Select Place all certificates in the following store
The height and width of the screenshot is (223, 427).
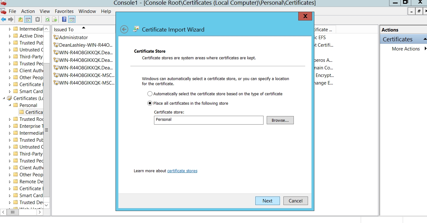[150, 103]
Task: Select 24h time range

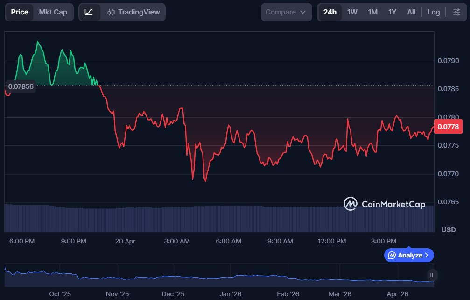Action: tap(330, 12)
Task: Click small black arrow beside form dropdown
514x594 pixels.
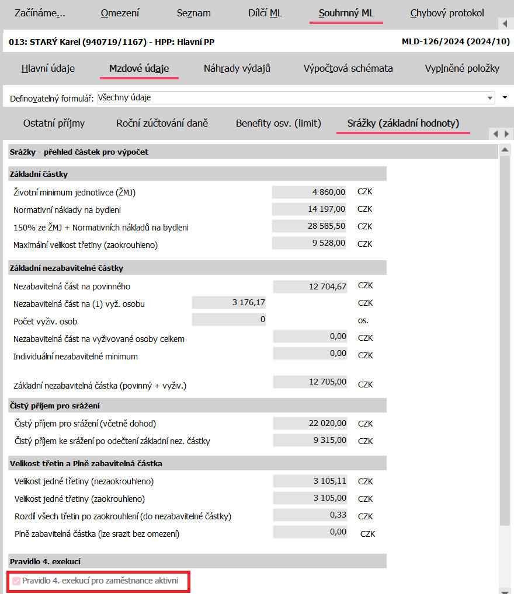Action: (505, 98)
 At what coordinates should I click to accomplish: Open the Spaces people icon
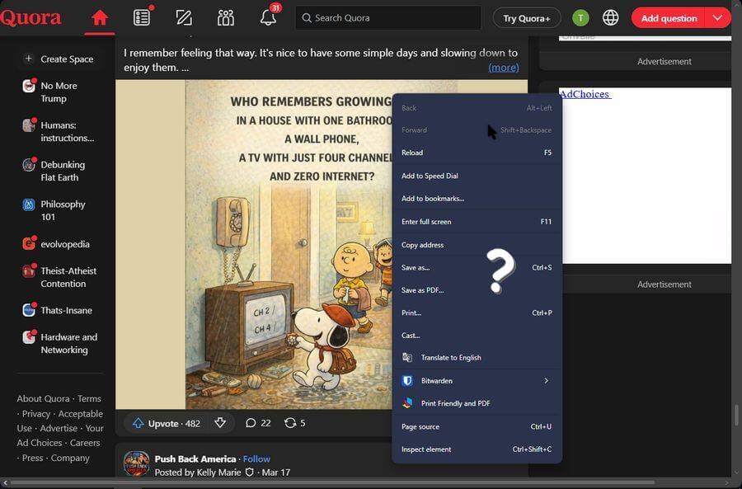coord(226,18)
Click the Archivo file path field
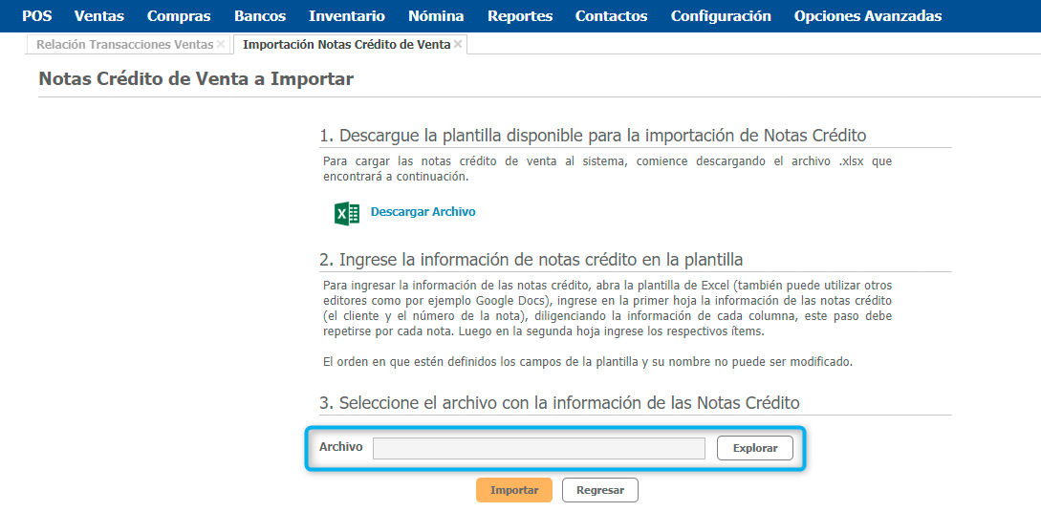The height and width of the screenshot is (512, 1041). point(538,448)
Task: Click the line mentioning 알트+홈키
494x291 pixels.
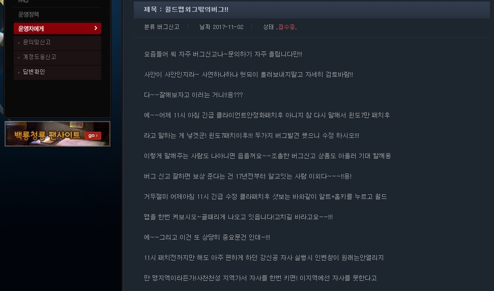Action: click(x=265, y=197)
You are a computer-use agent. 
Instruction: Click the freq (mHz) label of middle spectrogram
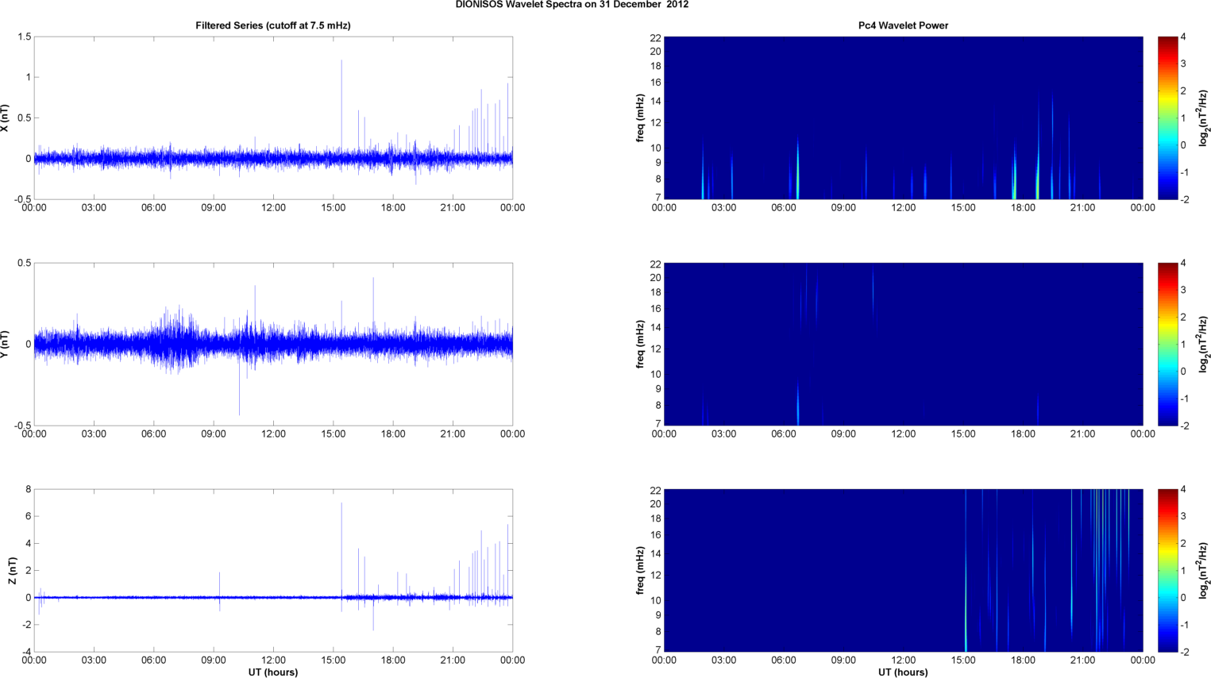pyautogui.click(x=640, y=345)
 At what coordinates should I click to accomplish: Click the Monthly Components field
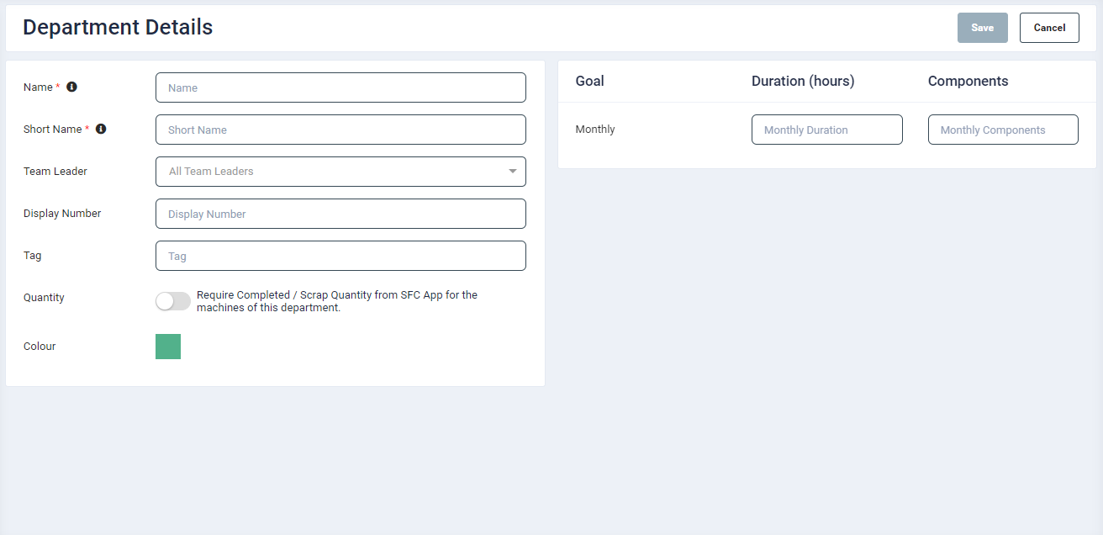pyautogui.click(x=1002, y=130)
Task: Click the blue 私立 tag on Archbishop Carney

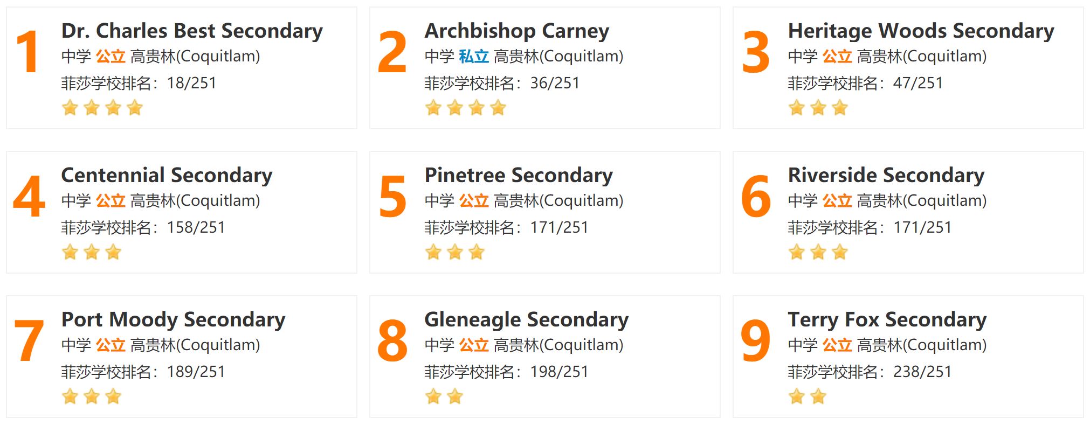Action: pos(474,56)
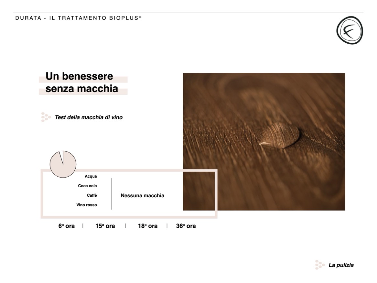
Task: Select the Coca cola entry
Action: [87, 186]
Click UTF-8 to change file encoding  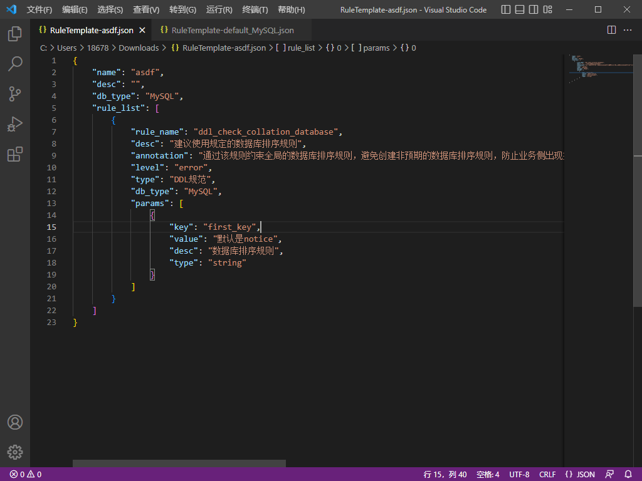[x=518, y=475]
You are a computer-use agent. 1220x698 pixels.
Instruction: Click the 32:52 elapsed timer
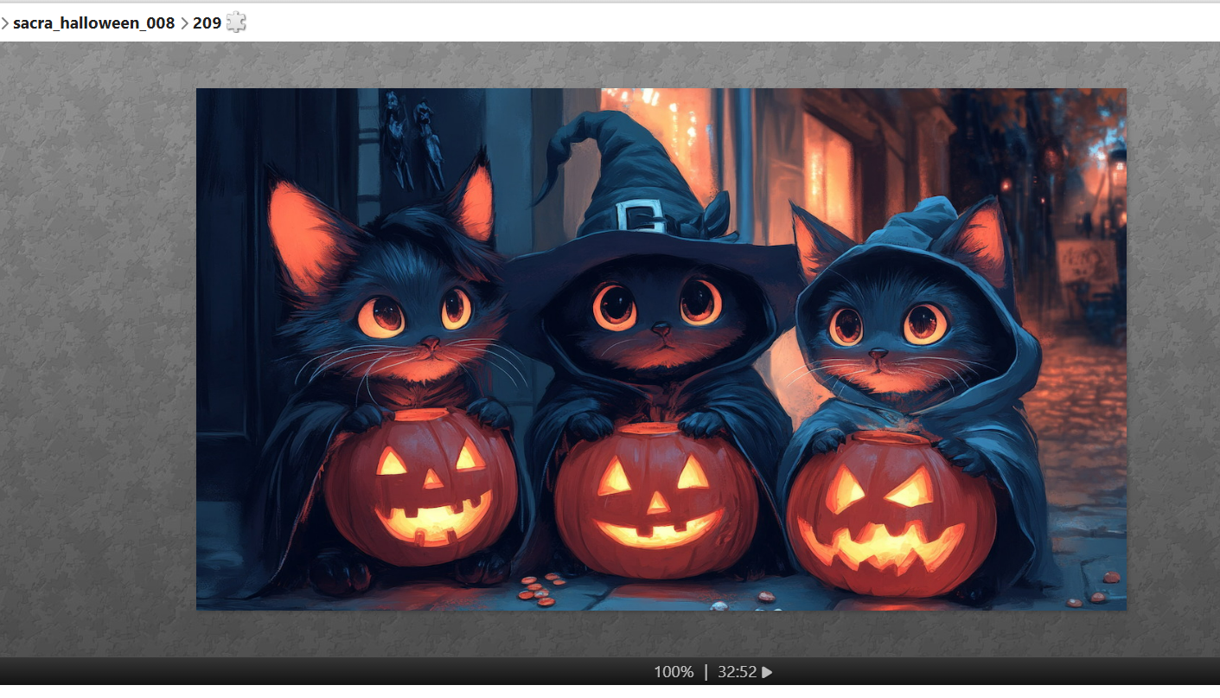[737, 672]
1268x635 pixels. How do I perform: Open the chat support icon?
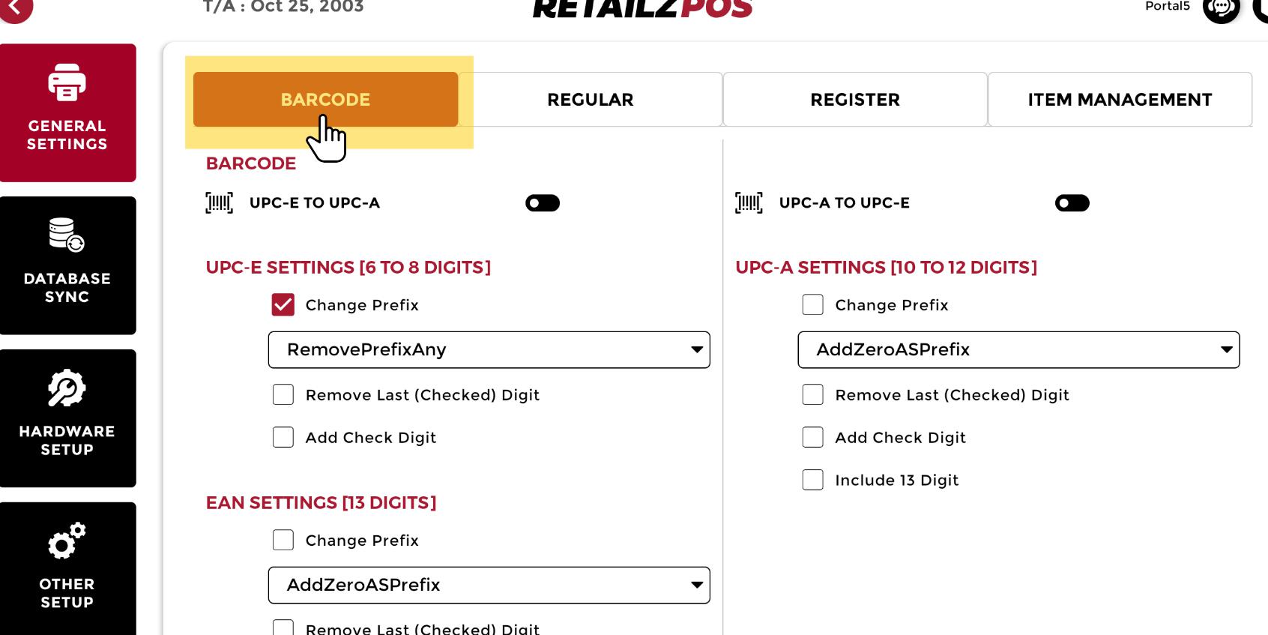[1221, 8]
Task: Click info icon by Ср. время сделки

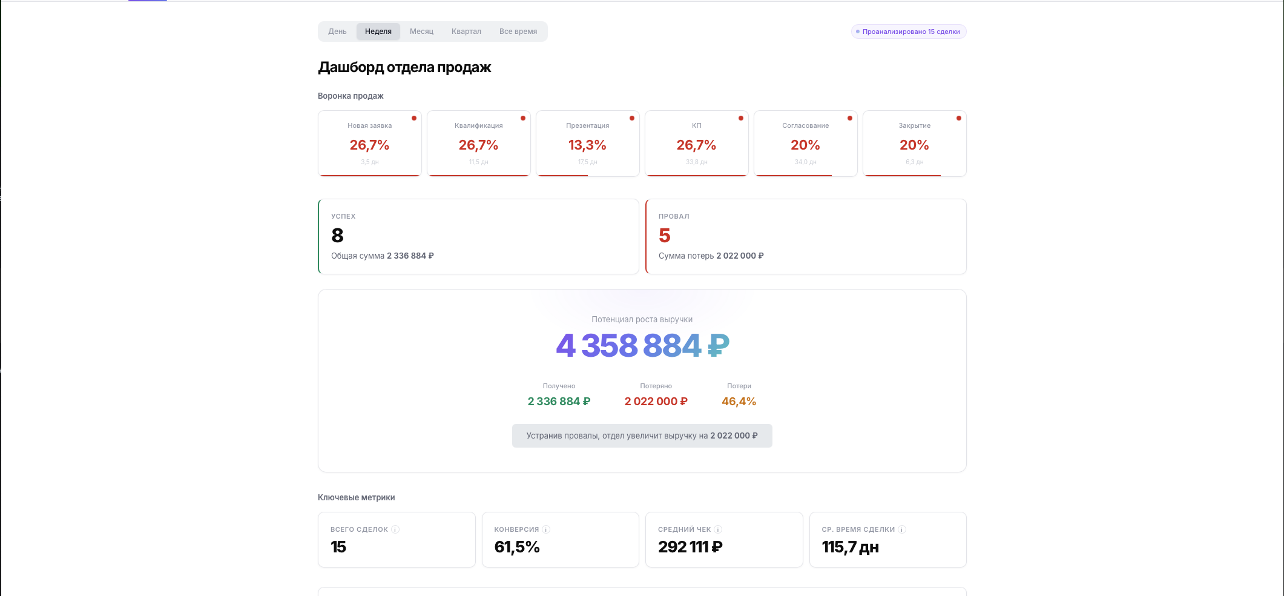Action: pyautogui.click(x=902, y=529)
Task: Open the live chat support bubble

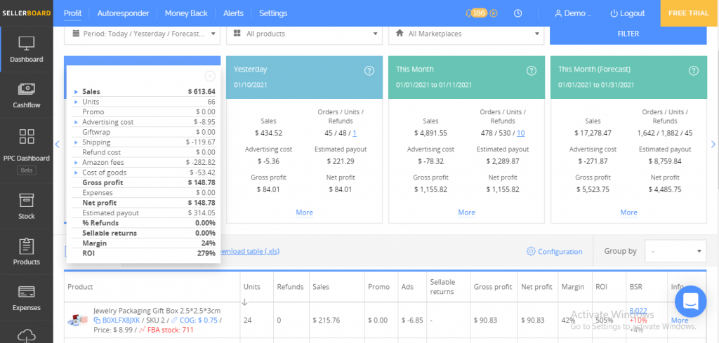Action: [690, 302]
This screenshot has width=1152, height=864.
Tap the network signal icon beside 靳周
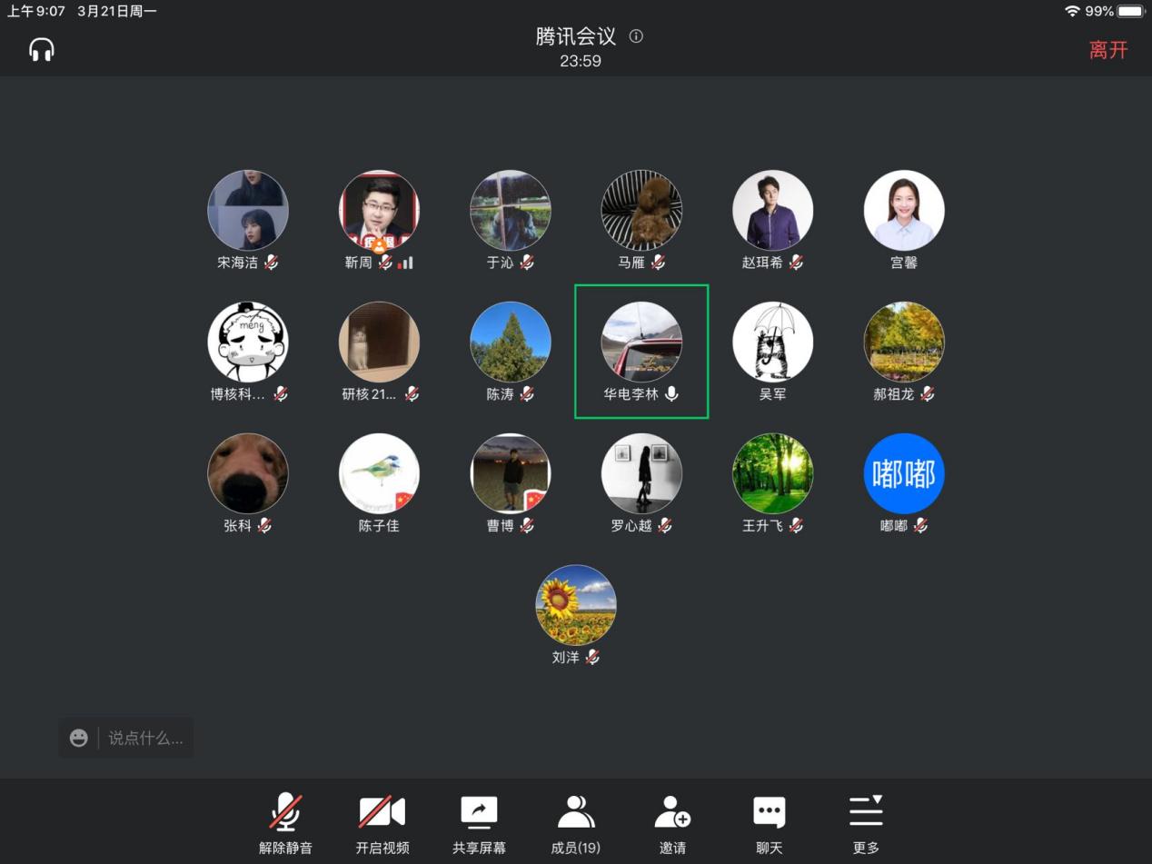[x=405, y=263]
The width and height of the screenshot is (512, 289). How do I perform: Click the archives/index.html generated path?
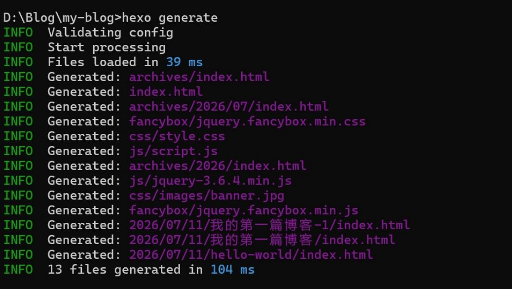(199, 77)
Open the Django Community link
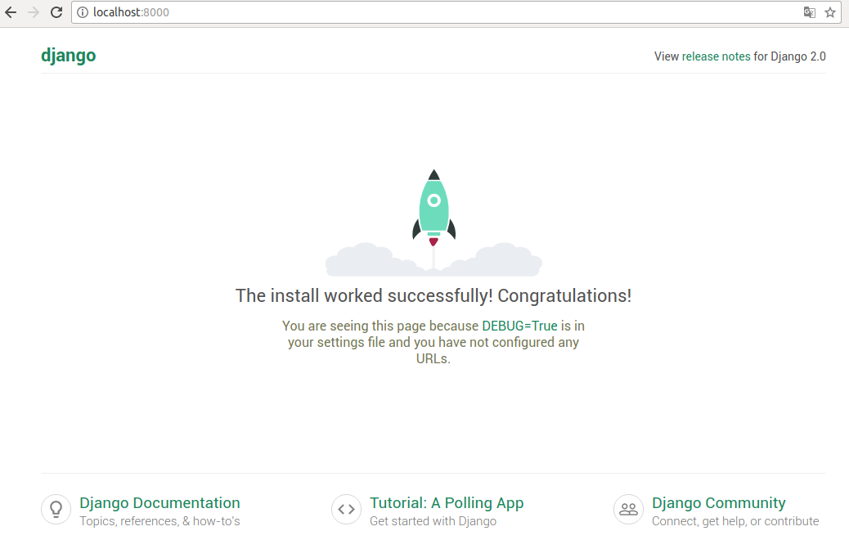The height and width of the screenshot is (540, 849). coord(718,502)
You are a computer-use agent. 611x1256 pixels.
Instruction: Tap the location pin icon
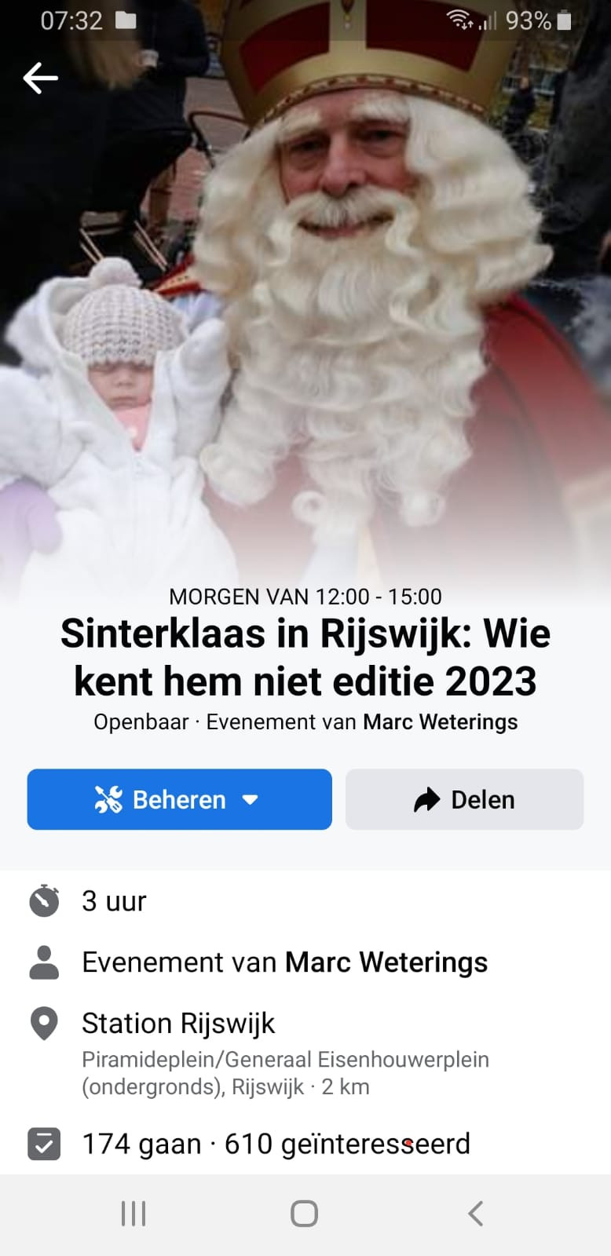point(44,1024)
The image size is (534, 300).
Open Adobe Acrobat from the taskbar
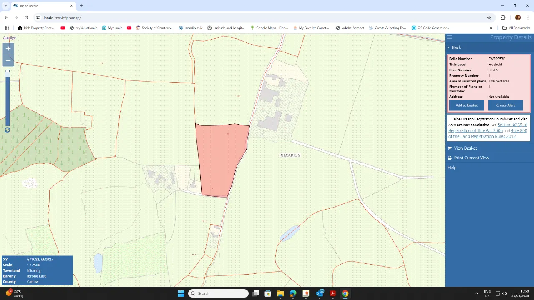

§ **Exercise requirements**
From the line with "The width and" to the final line of the records, inclusive, set down the lines exactly and add nothing; leave every picture out.

§ **Answer space**
The width and height of the screenshot is (512, 289). How do I perform: Click the archives/index.html generated path?
(199, 77)
Open the Django Community link
The height and width of the screenshot is (540, 849). coord(718,502)
You are a computer-use agent. 611x1256 pixels.
Instruction: Tap the location pin icon
point(44,1024)
The image size is (534, 300).
Open Adobe Acrobat from the taskbar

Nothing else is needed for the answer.